TEXT SHOWN
## Begin

Cultivation of cassava still firmly rooted

Cambodian farmers continue to expand cassava cultivation despite falling commercial prices for the crop and low international trade volumes, new data from the Ministry of Agriculture show.

The total area of cassava cultivation grew 34 percent last year, with the starchy tuber planted on 771,000 hectares nationwide, compared to 574,000 hectares the year before.

Sok Vanna, deputy director of the department of industrial crops in the Ministry of Agriculture, said it was a bit of a mystery as to why farmers continue to expand cassava cultivation while complaining that it is an unprofitable crop.

“The growth of cassava cultivation keeps growing and is still the second largest crop planted in Cambodia despite farmers always complaining about prices,” he said.

He said the ministry has made numerous attempts to wean farmers away from the cash crop, which is second only to rice in popularity.

“Ministry officials are trying to encourage farmers to rotate their crops in order to maintain the quality of land and get higher yields but it is hard to change a farmers mind,” Vanna said. “They will continue to grow cassava despite there being a lack of a market.”

## End

ACTIONS TO TAKE
1. Return the stretch of the cassava article from "Cultivation of cassava" through "of Agriculture show.", copied word for word.
2. Extend the article on cassava cultivation, picking up right after its final sentence.
The records below are separate material, unrelated to the article on cassava cultivation.

Dataset items:
## Begin

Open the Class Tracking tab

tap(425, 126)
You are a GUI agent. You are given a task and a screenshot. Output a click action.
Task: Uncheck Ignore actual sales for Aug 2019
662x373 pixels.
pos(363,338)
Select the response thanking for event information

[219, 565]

## End

RESULTS IN ORDER
1.
Cultivation of cassava still firmly rooted

Cambodian farmers continue to expand cassava cultivation despite falling commercial prices for the crop and low international trade volumes, new data from the Ministry of Agriculture show.

2.
Farmers have long complained of the crop’s price volatility and a general decline in international market prices. The price of dried cassava has fallen about 50 percent over the last two years to around 400 riel per kilo.

Yang Phirom, a business adviser for Cambodian Centre for Study and Development in Agriculture (CEDAC), said that efforts to shift farmers away from cassava have been hindered by their lack of confidence in viable alternative crops. However, he said farmers could secure better prices for their crops if they received support to help them avoid dealing with middlemen.

“Cassava cultivation has become habitual even if there is not a good market because farmers do not see that they have any other option,” he said.

“The government should build up the confidence of farmers to find the right buyers, not just rely on the low prices offered by brokers.”